Neden mi kaçtı?
Trabzon'un şu son durumda kafaları karıştıran ve bir türlü akıl erdirilemiyen, elden uçan şampiyonluk hikayesinin istifham dolu kapalı kapılarını düşünüp, konuya acaba nasıl akıl erdiririm diye düşündüm durdum.
Bir kere ilk yarıda 13 galibiyet, 3 beraberlik, 1 mağlubiyet ile 42 puan almış. Antalya, Kayseri ve Eskişehir ile berabere kalırken kendi sahasında Manisa'ya farklı olarak (3-1) mağlup oluyor.
Trabzonspor 42 puanla lider iken, Bursaspor 37 puanla ikinci, Fener ise 33 puanla 3. sırada idi.
İkinci devreye gelince; 17 maçta 12 galibiyet, 4 beraberlik ve 1 de F.Bahçe'ye mağlubiyeti var.
Dikkat çekici nokta ise ve zannederim teknik heyetin tehlikeyi sezemediği... İlk yarıda berabere kaldıkları takımlarla 2. yarıda da -Ankaragücü ilavesi ile- berabere kaldıklarını görüyoruz.
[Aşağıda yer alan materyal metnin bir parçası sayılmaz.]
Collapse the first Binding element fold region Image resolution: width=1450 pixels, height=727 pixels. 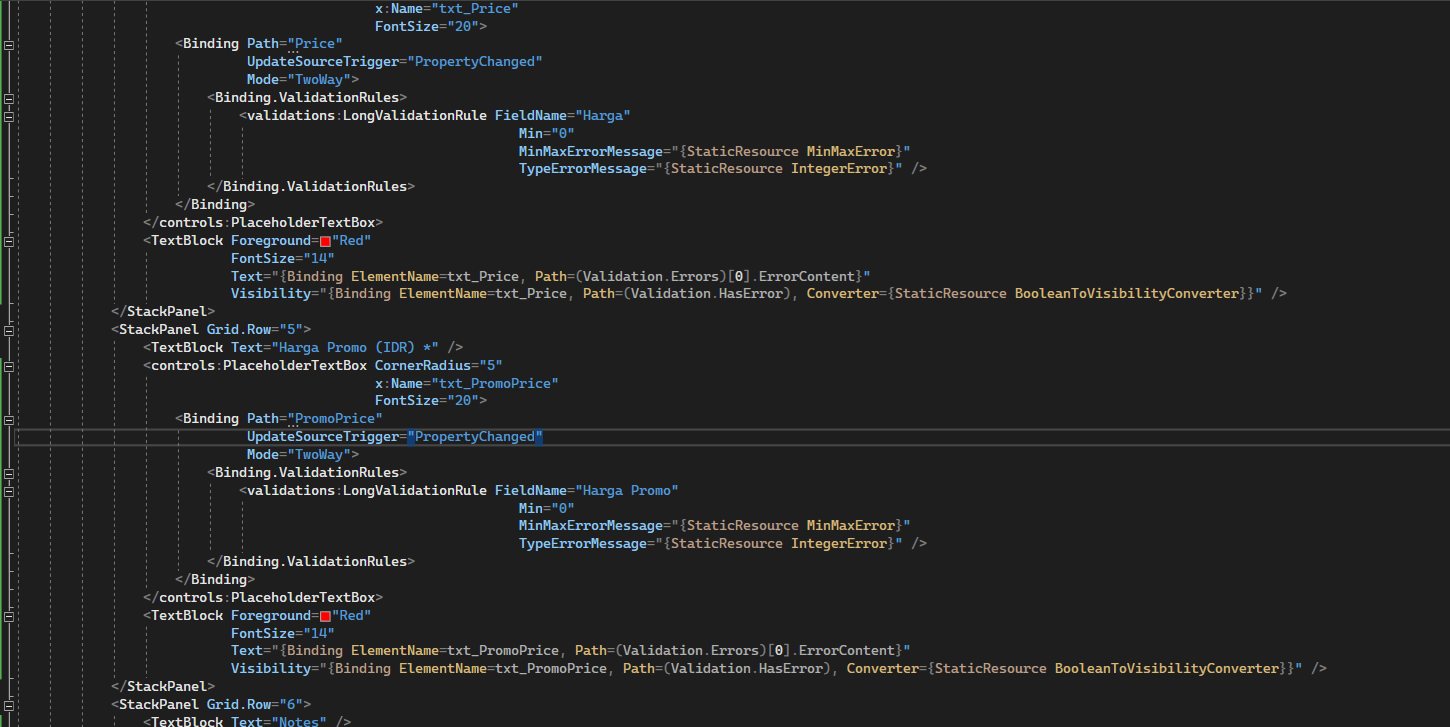(x=7, y=44)
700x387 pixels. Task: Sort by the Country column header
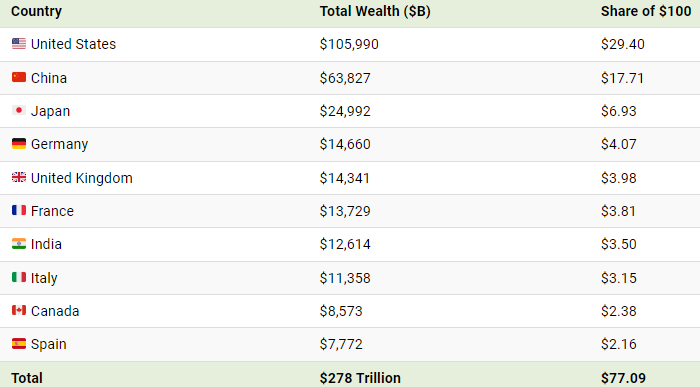click(x=36, y=11)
Ne tuhaf değil mi? Hani maçların dikkatle izlenmesi ve gelecekte muhtemel tehlikelerin ve puan kayıplarının tedbiri ne oldu?
* * *
Fakat şunu da ıskalamak istemiyorum:
Bu uzun maratonda 102 puan mevcut. Hem Fener hem de Trabzonspor bu puanların 82'sini topluyor. Sadece kayıp 20 gözüküyor. Şimdi dikkat... Colman'ın Fenerbahçe maçında kaçırdığı sonra da fazla üzerinde durmadığımız penaltının nelere mal olduğunu anlayabildiniz mi? Bu kaçan kısmetin bir kar topu gibi büyüyüp şampiyonluğu kaçırmaya kadar uzanacağını kimler tahmin edebilirdi?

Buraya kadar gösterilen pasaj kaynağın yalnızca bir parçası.